Nevertheless, Testun is not a nostalgic venue looking to recreate the family-run, red-chequered Italian restaurants of the past. Rather, Katia and company are looking to challenge preconceptions of what Italian food and drink can be.

“For us it’s been really about wanting to open something that is a fully owner-operated kitchen with a focus on putting fun and youth back into the Italian dining scene, which is maybe a little bit stale,” Katia explains.

“It’s a group of like-minded Italian and Italo-Australian people coming together and really wanting to create a place where the casual and spontaneous ‘anything goes’ vibe of Italian culture, while trying to strip away the conventions around Italian food traditions.

“To try instead a richer experience, that goes beyond the idea of just a wine bar as exclusively just a place to drink wine.”

One way Testun does this is by focusing on local and low intervention wines, with Katia saying there’s “a very interesting, very good wine scene here in WA.”

“We’ve got a lot of low intervention wines, we try to look for mostly honest wines – that would be, expressions of the terroir, of the wine-making process and the people behind it,” Katia continues.

And with Italian wines, the team are “pretty much looking at lesser known regions or indigenous grapes that are made in a unique style, but that can still represent the range of soils and climates that Italy has.”

One of the more subversive items on the menu is ‘fancy goon’ – high quality wines served by the glass or by the carafe from bag ‘casks’.

“There’s a lot of other venues doing it, but maybe it’s not stated. We do it right on the menu, with a strong emphasis that we like to do that,” Katia explains.

“It’s very simple, genuine and honest drinking, and it makes an affordable choice for the customers.”

“At the end of the day, the perception that we’re trying to shift is that goon is not a type of wine – it’s a packaging. The bag can be filled with any type of wine. It’s sort of like what happened to the screw tops, where it used to be impossible to think of as very good quality, but now you find top quality wines [in screw top bottles],” Katia adds.

Alongside the selection of Italian and Australian wines, Testun has a small list of cocktails, based on housemade spirit infusions.

“We cannot distil, but what we are trying to do more is infusing. As an Italian, I make limoncello every season ­– and we thought, ‘maybe we can do something like that, infuse the spirits’.”
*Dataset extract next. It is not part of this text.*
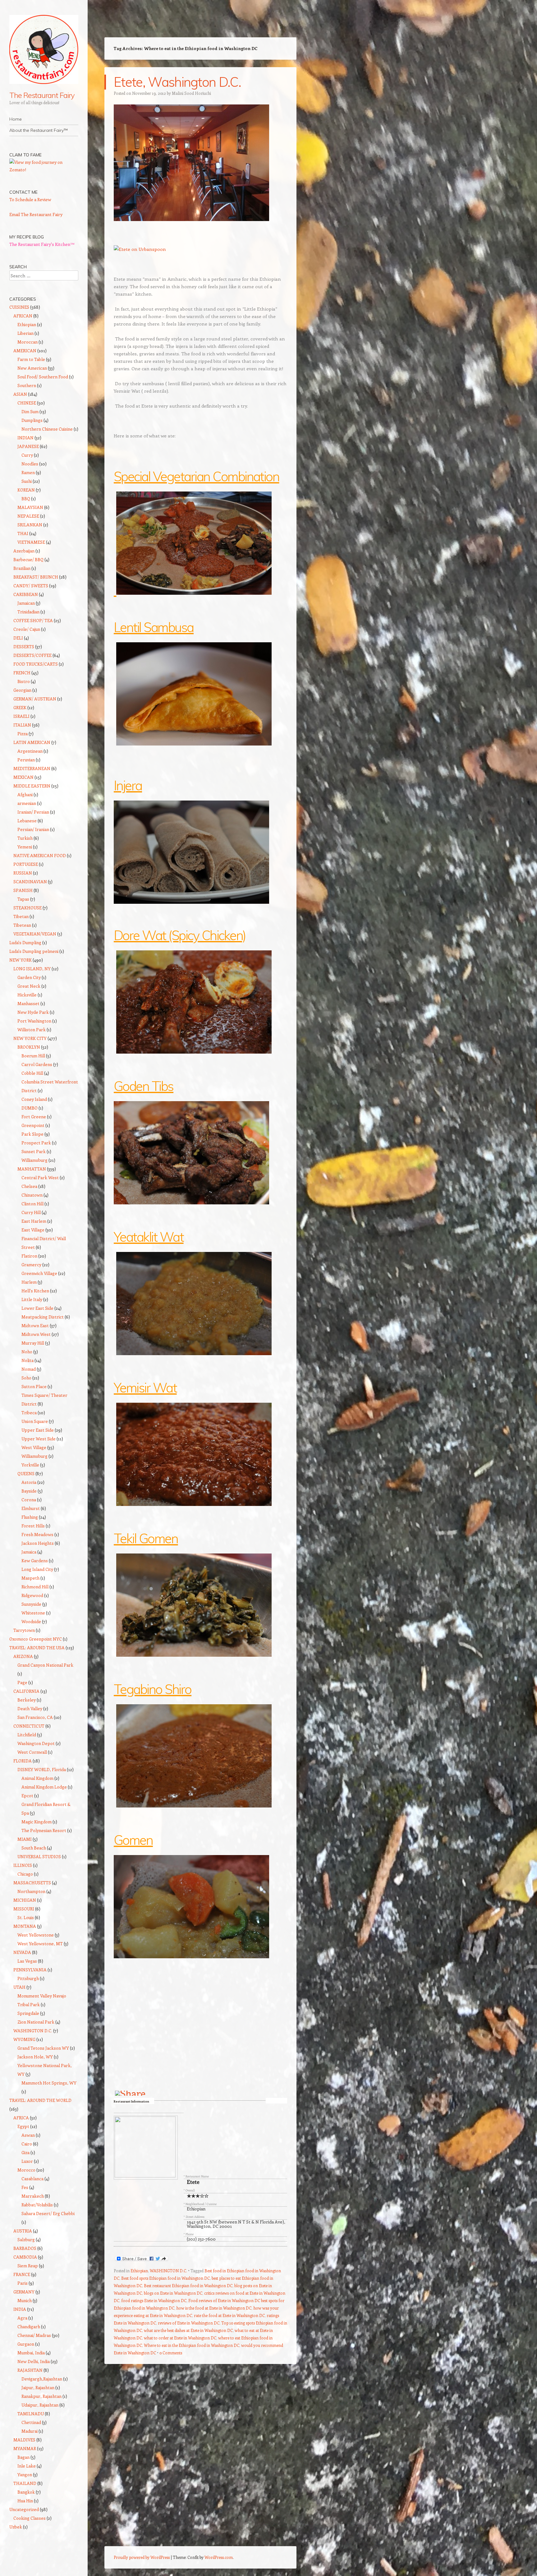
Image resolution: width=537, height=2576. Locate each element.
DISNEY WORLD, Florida (41, 1769)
“So  that’s basically what we’re trying to do now – so we have a Negroni which is sort of rotating with Italian spirits – we’re doing one with a coffee-infused vermouth or cocoa-infused Campari – just to give it a little bit of a twist,” Katia adds.

See the recipe for Testun’s Cocoa-infused Negroni here.
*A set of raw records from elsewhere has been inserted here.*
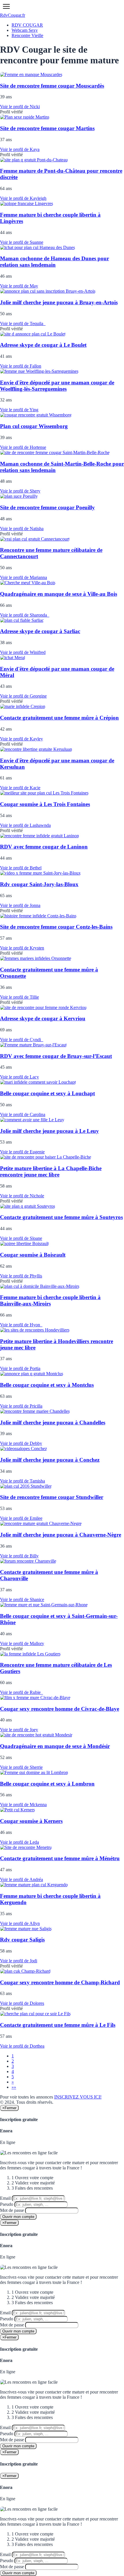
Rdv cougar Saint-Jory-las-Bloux (39, 884)
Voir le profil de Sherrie (21, 1767)
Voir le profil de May (19, 285)
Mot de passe (12, 2210)
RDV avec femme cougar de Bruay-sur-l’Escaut (56, 1056)
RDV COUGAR (27, 25)
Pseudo (6, 2204)
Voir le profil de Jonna (20, 905)
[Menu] (6, 6)
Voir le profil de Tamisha (22, 1480)
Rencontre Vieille (27, 35)
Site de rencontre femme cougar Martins (47, 128)
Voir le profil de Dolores (22, 2003)
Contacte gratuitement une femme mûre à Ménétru (60, 1858)
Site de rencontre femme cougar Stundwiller (51, 1497)
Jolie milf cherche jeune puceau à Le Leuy (49, 1131)
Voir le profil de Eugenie (22, 1151)
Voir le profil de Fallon (20, 366)
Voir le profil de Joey (19, 1729)
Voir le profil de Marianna (23, 577)
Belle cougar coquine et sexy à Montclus (47, 1385)
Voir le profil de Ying (19, 409)
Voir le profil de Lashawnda (25, 825)
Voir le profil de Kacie (20, 787)
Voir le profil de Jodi (18, 1960)
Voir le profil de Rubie (21, 1692)
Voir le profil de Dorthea (22, 2046)
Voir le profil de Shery (20, 490)
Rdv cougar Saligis (22, 1940)
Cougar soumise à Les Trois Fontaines (45, 804)
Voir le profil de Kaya (20, 149)
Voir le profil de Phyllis (21, 1275)
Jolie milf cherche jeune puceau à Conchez (49, 1460)
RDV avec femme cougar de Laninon (44, 847)
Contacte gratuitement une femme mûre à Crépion (59, 718)
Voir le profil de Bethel (21, 867)
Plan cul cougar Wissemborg (34, 426)
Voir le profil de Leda (19, 1842)
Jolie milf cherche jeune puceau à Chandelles (52, 1422)
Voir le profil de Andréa (21, 1879)
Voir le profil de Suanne (21, 242)
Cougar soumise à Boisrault (32, 1255)
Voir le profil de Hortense (23, 447)
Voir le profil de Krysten (22, 947)
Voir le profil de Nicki (20, 106)
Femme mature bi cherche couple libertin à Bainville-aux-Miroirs (50, 1300)
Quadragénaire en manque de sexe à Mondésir (55, 1746)
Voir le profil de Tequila (23, 323)
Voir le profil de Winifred (23, 652)
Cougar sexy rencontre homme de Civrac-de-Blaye (59, 1709)
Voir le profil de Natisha (22, 528)
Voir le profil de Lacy (19, 1076)
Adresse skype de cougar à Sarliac (40, 631)
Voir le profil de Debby (21, 1443)
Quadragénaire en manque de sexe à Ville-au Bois (58, 594)
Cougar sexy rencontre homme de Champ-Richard (60, 1982)
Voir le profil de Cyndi (21, 1039)
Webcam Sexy (25, 30)
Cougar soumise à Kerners (31, 1821)
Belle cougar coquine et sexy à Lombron (47, 1784)
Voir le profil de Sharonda (24, 615)
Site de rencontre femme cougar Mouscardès (52, 86)
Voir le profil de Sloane (21, 1238)
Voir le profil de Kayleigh (23, 198)
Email (5, 2198)
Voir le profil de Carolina (22, 1114)
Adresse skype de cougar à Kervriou (42, 1018)
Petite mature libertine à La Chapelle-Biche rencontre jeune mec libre (51, 1171)
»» (14, 2087)
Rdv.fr (12, 15)
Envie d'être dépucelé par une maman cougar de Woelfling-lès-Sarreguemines (57, 385)
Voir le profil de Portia (20, 1368)
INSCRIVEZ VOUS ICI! (78, 2096)
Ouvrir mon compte (18, 2216)
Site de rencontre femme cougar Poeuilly (47, 507)
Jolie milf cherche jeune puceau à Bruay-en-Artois (59, 302)
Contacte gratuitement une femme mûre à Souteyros (61, 1217)
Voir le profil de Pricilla (21, 1406)
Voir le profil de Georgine (23, 696)
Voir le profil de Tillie (19, 997)
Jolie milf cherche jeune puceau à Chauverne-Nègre (60, 1535)
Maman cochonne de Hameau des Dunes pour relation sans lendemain (54, 261)
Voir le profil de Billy (19, 1555)
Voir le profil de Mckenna (23, 1804)
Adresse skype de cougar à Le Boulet (43, 345)
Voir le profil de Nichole (22, 1195)
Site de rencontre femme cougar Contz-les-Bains (56, 927)
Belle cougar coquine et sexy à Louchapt (47, 1093)
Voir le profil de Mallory (22, 1643)
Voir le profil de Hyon (21, 1324)
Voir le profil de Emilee (21, 1518)
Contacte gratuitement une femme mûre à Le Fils (57, 2025)
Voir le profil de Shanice (22, 1599)
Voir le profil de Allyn (20, 1923)
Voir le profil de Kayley (21, 738)
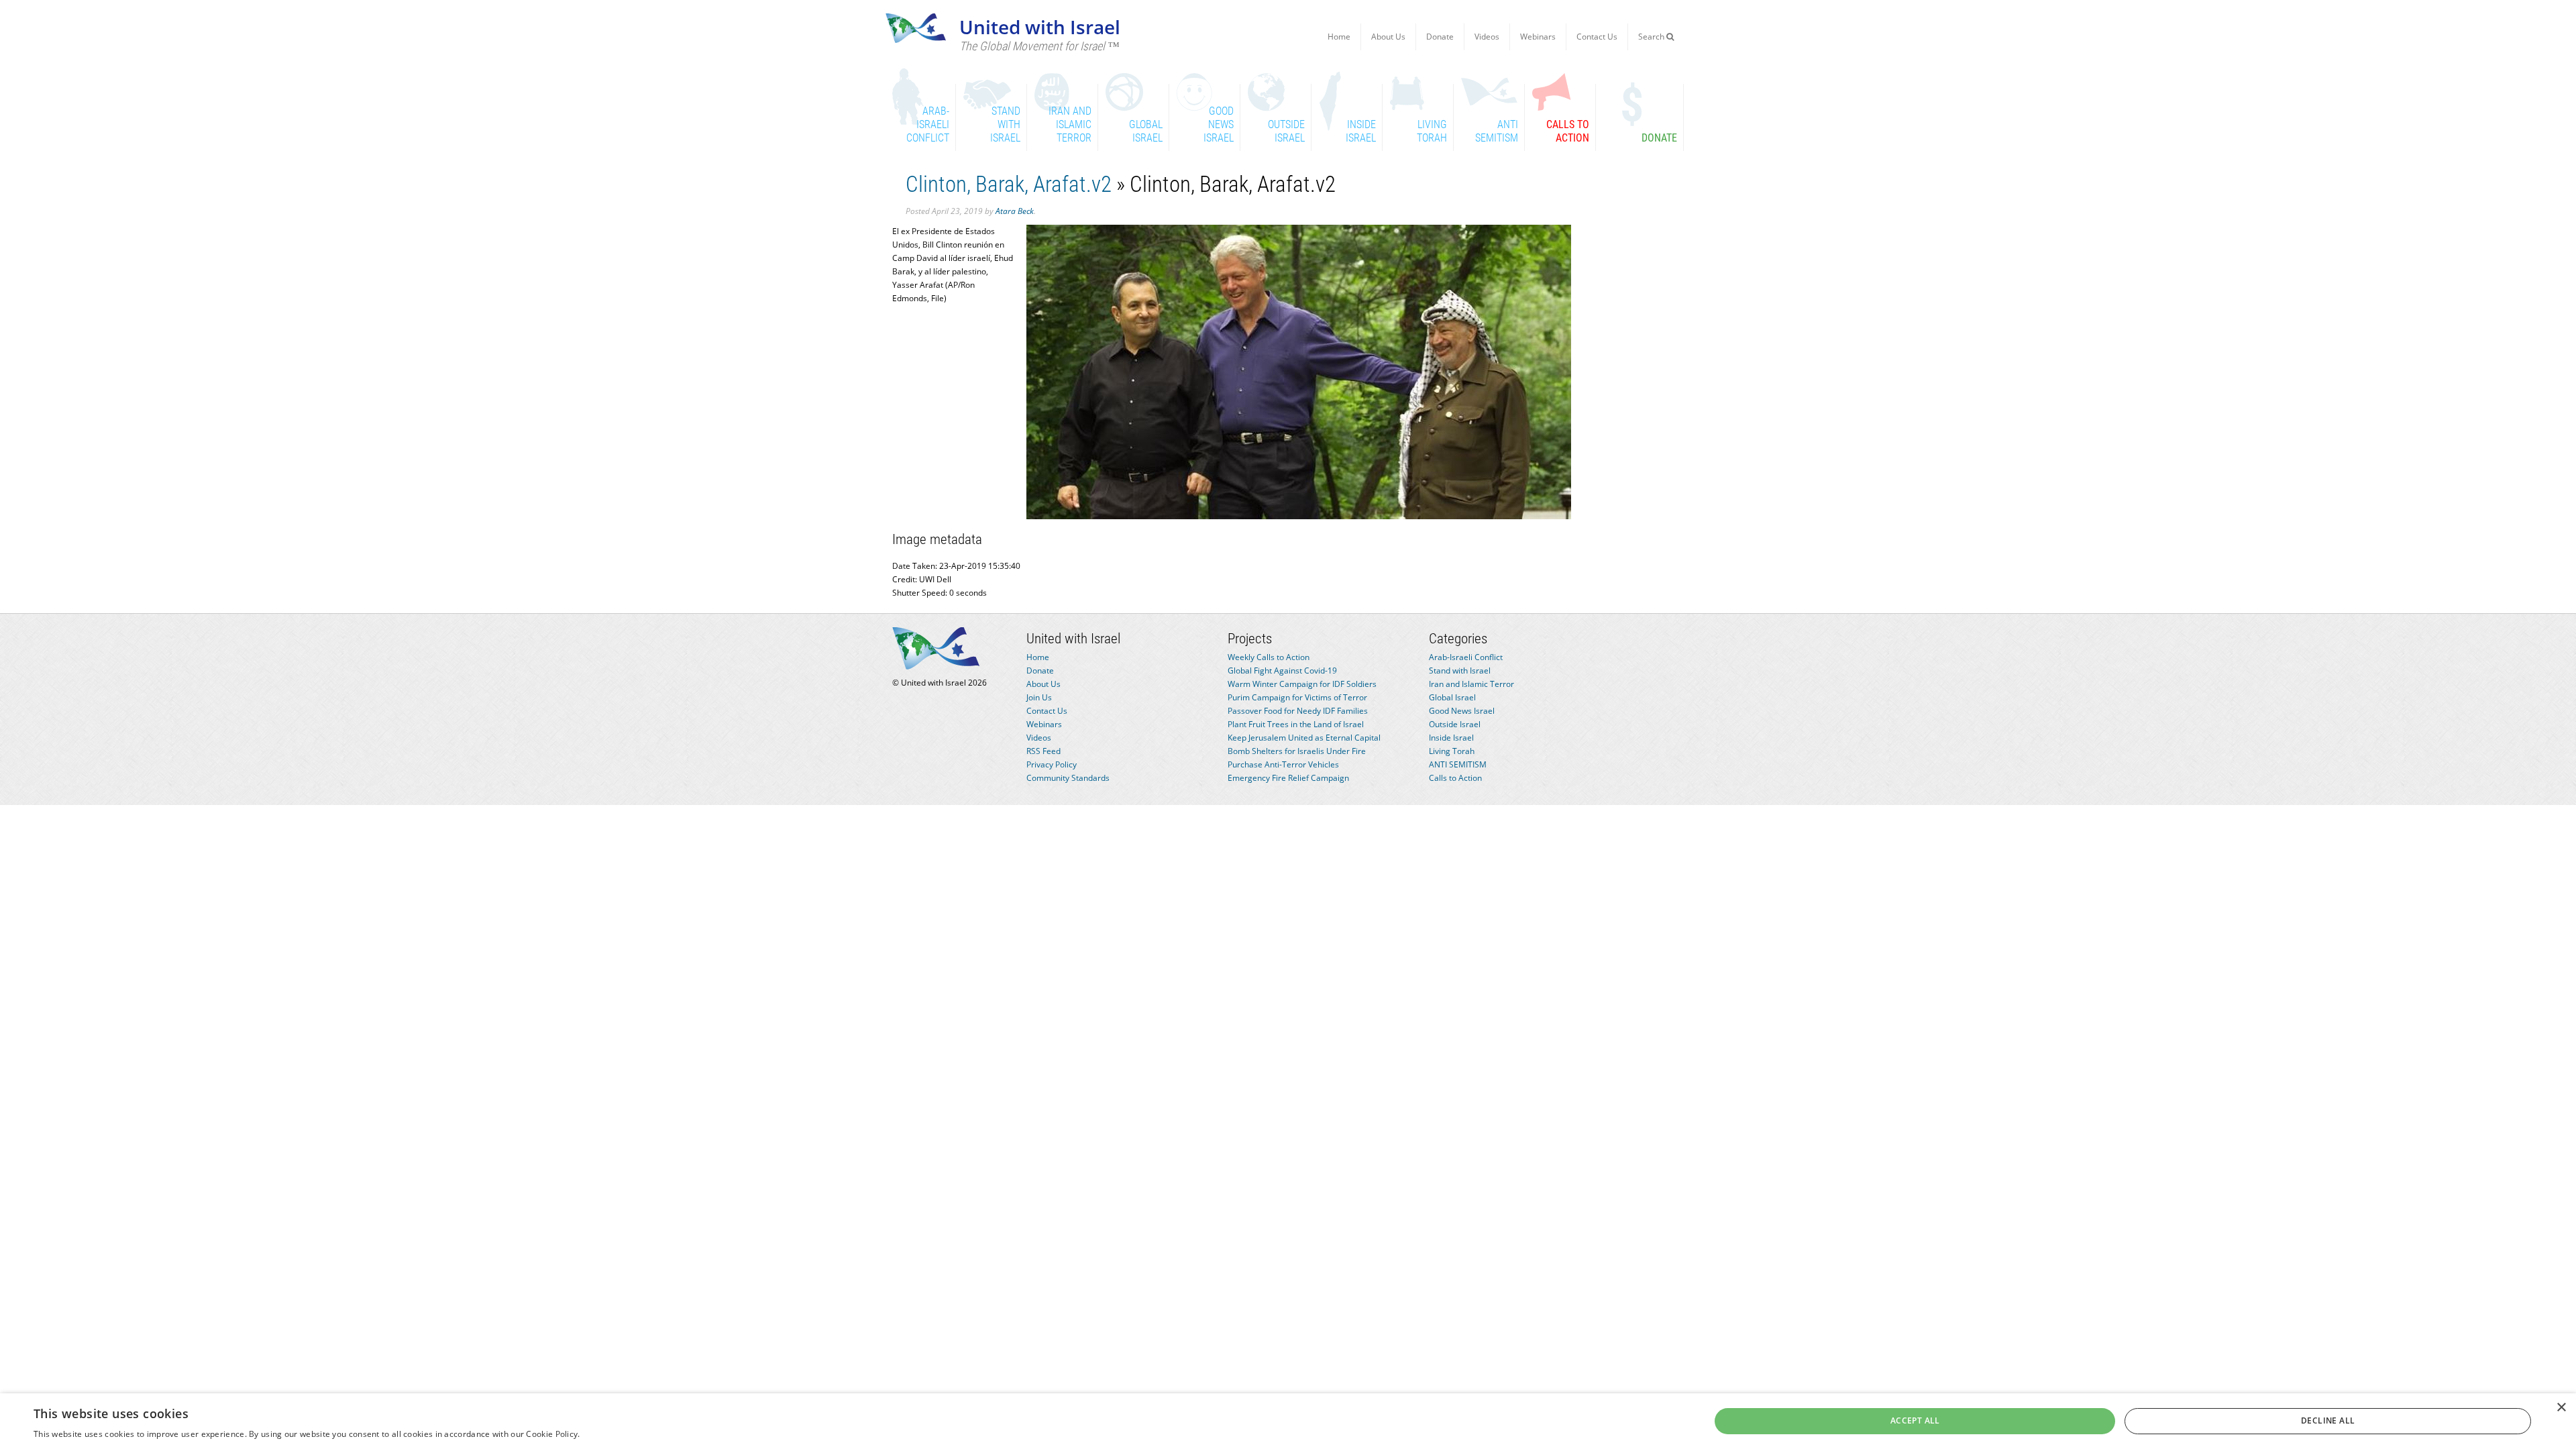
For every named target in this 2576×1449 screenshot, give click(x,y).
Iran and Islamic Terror (1471, 684)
Katia also explains that the drinks menu was broadly aligned with Testun’s food offering.

“What we want to showcase is a continuously rotating food menu, and the same thing with the wine offering – its continuously rotating.
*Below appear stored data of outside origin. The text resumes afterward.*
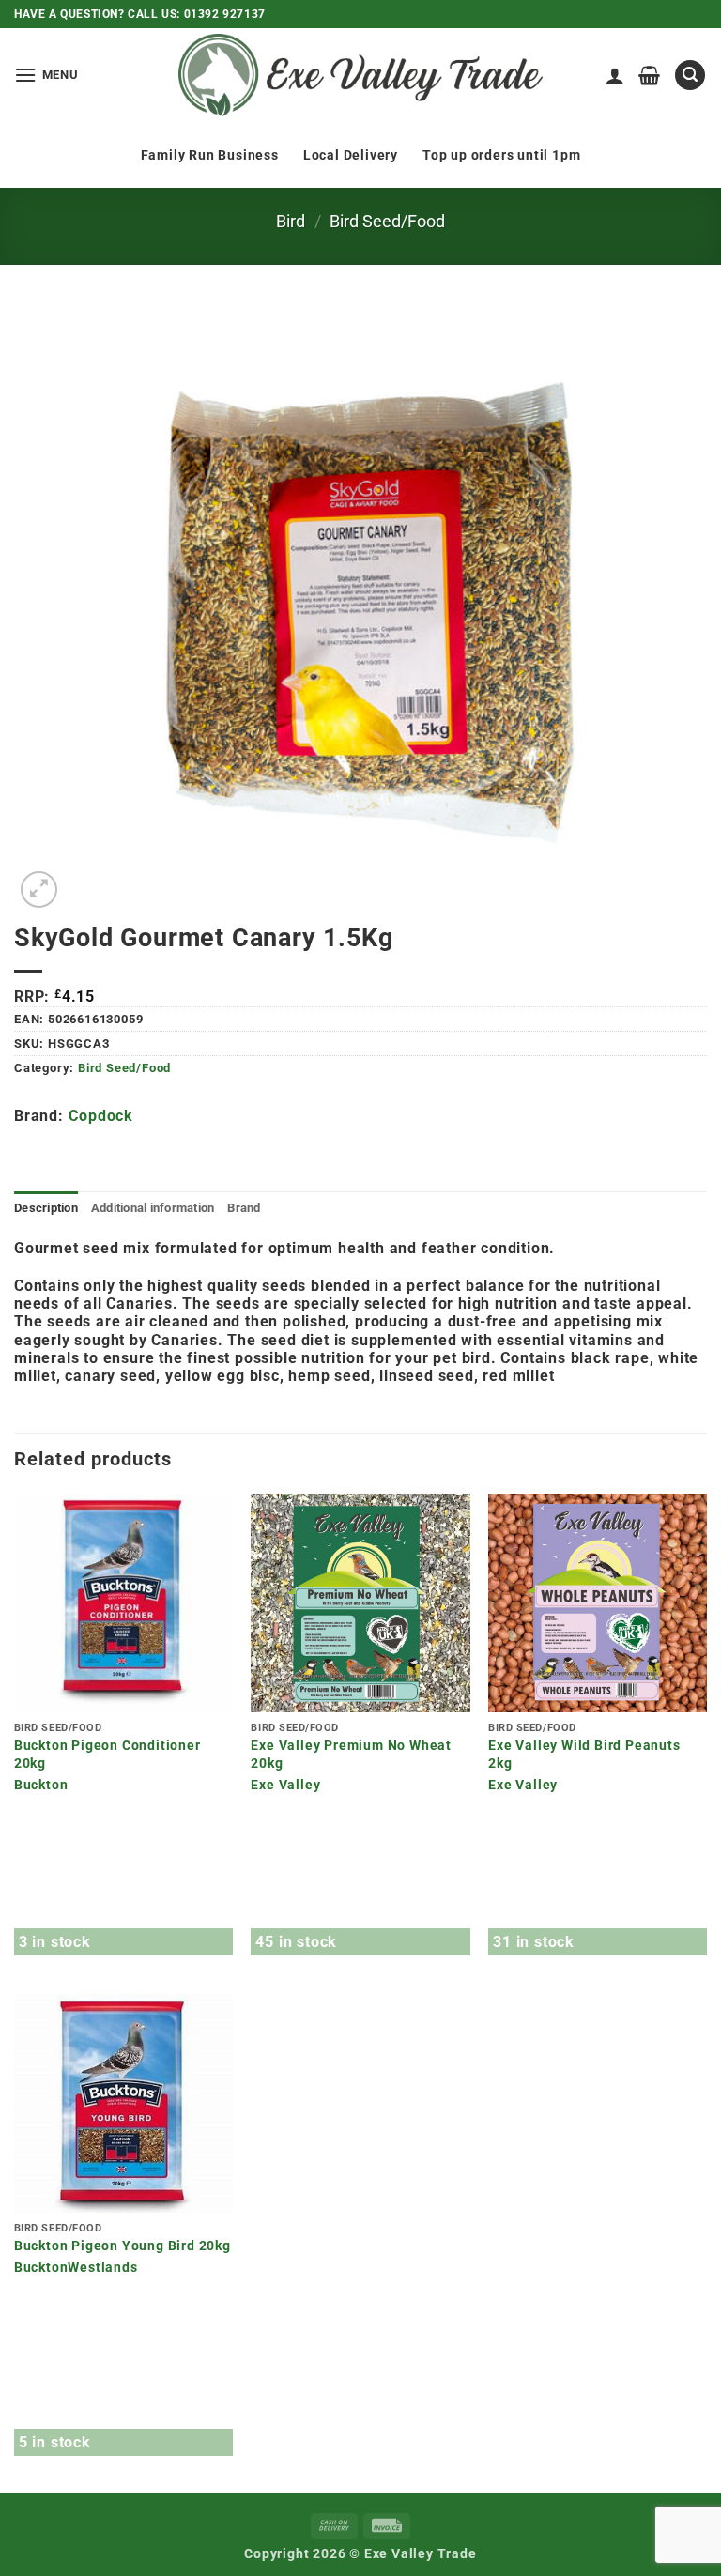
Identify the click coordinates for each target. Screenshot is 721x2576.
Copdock (101, 1116)
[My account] (615, 75)
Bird (290, 221)
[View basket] (649, 75)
“Maybe we get like 12 bottles of wine, and it’s gone within three, days, and the same with the guys in the kitchen, they get some local produce that you’re only able to use for a few days, and then it’s gone,” Katia says.

“With the food [we] like to reinvent some of the classic Italian traditions, so really working on the Italian classics but with a twist of some flavours you maybe don’t find in Italian cuisine, and I think it’s the same with the drinks – starting from the goon wine, or Italian verietals grown in Australia.”

“The concept is really to offer something honest, but good.”

Here Katia encapsulates not only the spirit of the bar as a whole, but her approach to hospitality as a whole.

“We hope that in our little place we can be somehow of inspiration, and reinforce the message to hospitality professionals that it can be fun – it is fun, if you’ve for the passion and you do it with your friends, it’s a sustainable life.”